Stored items:

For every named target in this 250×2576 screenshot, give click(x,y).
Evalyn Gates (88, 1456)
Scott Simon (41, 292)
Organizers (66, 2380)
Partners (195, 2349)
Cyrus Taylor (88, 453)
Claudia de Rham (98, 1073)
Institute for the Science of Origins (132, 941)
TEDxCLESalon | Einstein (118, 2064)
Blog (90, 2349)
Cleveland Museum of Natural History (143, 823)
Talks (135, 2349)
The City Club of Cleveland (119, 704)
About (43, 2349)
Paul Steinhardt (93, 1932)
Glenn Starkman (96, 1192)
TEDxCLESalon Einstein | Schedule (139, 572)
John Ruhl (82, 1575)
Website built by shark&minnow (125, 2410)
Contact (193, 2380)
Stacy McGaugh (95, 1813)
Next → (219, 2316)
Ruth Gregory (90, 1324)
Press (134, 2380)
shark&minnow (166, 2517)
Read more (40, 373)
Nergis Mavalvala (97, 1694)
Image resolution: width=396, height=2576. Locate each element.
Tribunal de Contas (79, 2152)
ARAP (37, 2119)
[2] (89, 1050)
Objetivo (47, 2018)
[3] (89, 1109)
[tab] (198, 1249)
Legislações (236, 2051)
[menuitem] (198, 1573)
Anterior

- **Task to carry out**:
Each record must be reproduced exactly, with nothing missing.

- **Result for this task**:
For every named target in this 250×2576 screenshot, give click(x,y).
Evalyn Gates (88, 1456)
Scott Simon (41, 292)
Organizers (66, 2380)
Partners (195, 2349)
Cyrus Taylor (88, 453)
Claudia de Rham (98, 1073)
Institute for the Science of Origins (132, 941)
TEDxCLESalon | Einstein (118, 2064)
Blog (90, 2349)
Cleveland Museum of Natural History (143, 823)
Talks (135, 2349)
The City Club of Cleveland (119, 704)
About (43, 2349)
Paul Steinhardt (93, 1932)
Glenn Starkman (96, 1192)
TEDxCLESalon Einstein | Schedule (139, 572)
John Ruhl (82, 1575)
Website built by shark&minnow (125, 2410)
Contact (193, 2380)
Stacy McGaugh (95, 1813)
Next → (219, 2316)
Ruth Gregory (90, 1324)
Press (134, 2380)
shark&minnow (166, 2517)
Read more (40, 373)
Nergis Mavalvala (97, 1694)
Image resolution: width=396, height=2576. Locate each element.
Tribunal de Contas (79, 2152)
ARAP (37, 2119)
[2] (89, 1050)
Objetivo (47, 2018)
[3] (89, 1109)
[tab] (198, 1249)
Legislações (236, 2051)
[menuitem] (198, 1573)
Anterior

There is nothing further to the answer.